§ **EXCERPT PROVIDED**
UNITED STATES
SECURITIES AND EXCHANGE COMMISSION

Washington, D.C. 20549
_______________________

FORM 8-K

CURRENT REPORT

Pursuant to Section 13 or 15(d) of
the Securities Exchange Act of 1934
_______________________

 
Date of Report
(Date of earliest
event reported):
April 3, 2018
 

 
                      Oshkosh Corporation                      
(Exact name of registrant as specified in its charter)

   Wisconsin   
       1-31371       
   39-0520270   
(State or other
jurisdiction of
incorporation)
(Commission File
Number)
(IRS Employer
Identification No.)

          P.O. Box 2566, Oshkosh, Wisconsin 54903          
(Address of principal executive offices, including zip code)

           (920) 235-9151           
(Registrant’s telephone number)

Check the appropriate box below if the Form 8-K filing is intended to simultaneously satisfy the filing obligation of the registrant under any of the following provisions:
 
[  ] Written communications pursuant to Rule 425 under the Securities Act (17 CFR 230.425)
 
[  ] Soliciting material pursuant to Rule 14a-12 under the Exchange Act (17 CFR 240.14a-12)
 
[  ] Pre-commencement communications pursuant to Rule 14d-2(b) under the Exchange Act (17 CFR 240.14d-2(b))
 
[  ] Pre-commencement communications pursuant to Rule 13e-4(c) under the Exchange Act (17 CFR 240.13e-4(c))

Indicate by check mark whether the registrant is an emerging growth company as defined in Rule 405 of the Securities Act of 1933 (§ 230.405 of this chapter) or Rule 12b-2 of the Securities Exchange Act of 1934 (§ 240.12b-2 of this chapter).

§ **DATA SHOWN**
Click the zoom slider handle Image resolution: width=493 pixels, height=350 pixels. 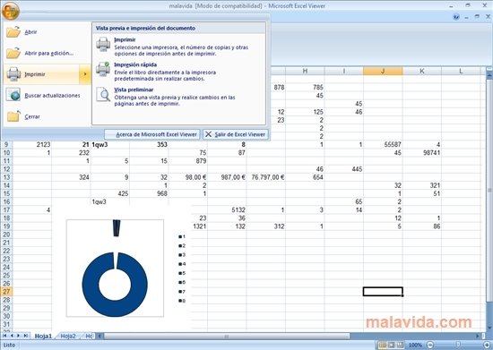click(x=458, y=345)
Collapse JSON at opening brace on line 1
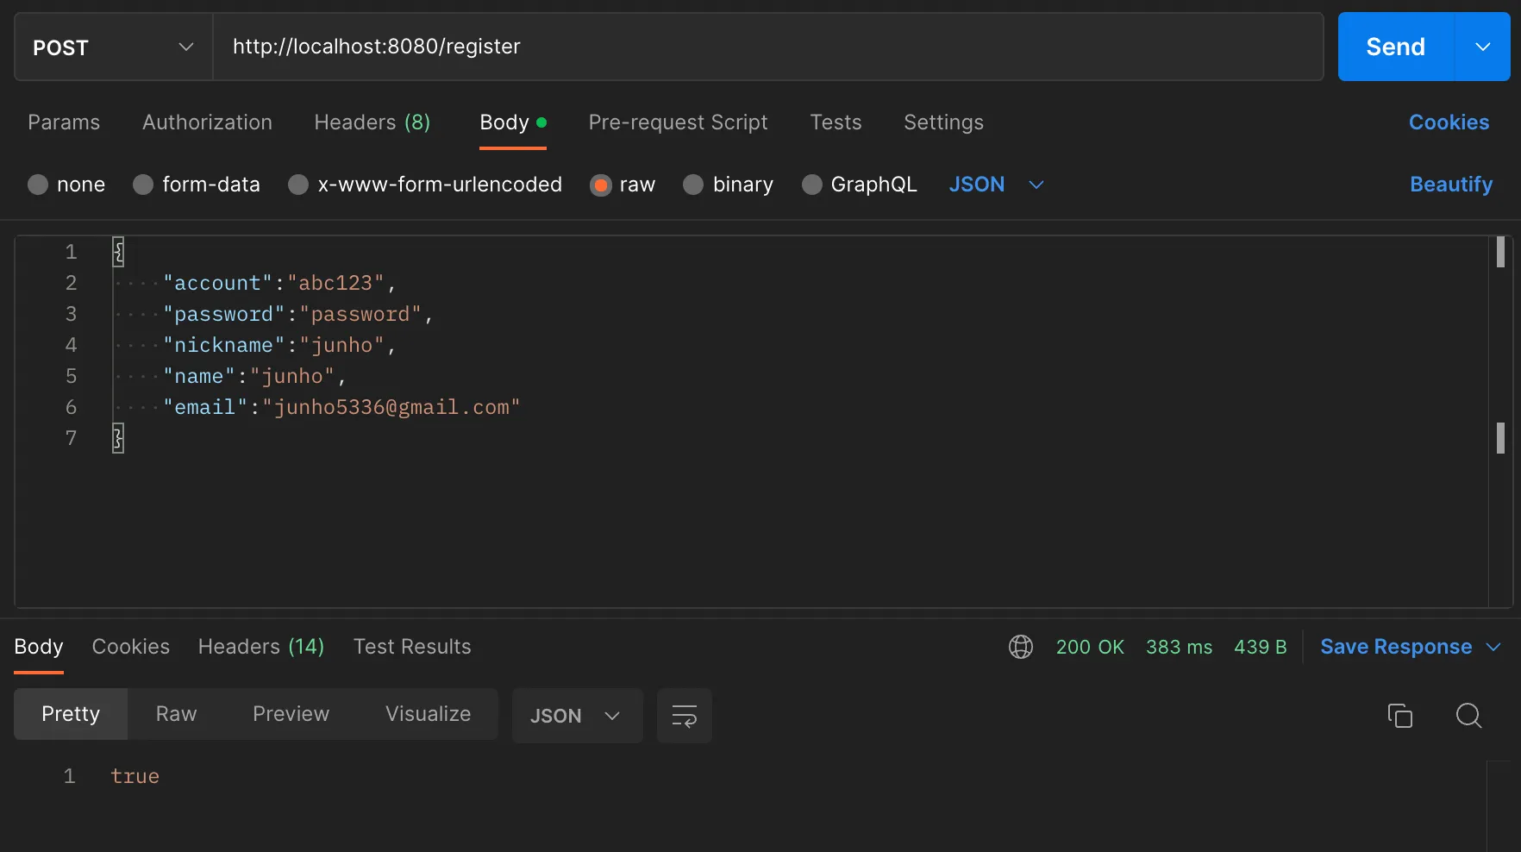Viewport: 1521px width, 852px height. pos(118,252)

§ **GOAL**
From the Oshkosh Form 8-K filing at the top, write out everything from "(IRS Employer" down to "including zip code)", word for word.

§ **RIGHT ANSWER**
(IRS Employer
Identification No.)

          P.O. Box 2566, Oshkosh, Wisconsin 54903          
(Address of principal executive offices, including zip code)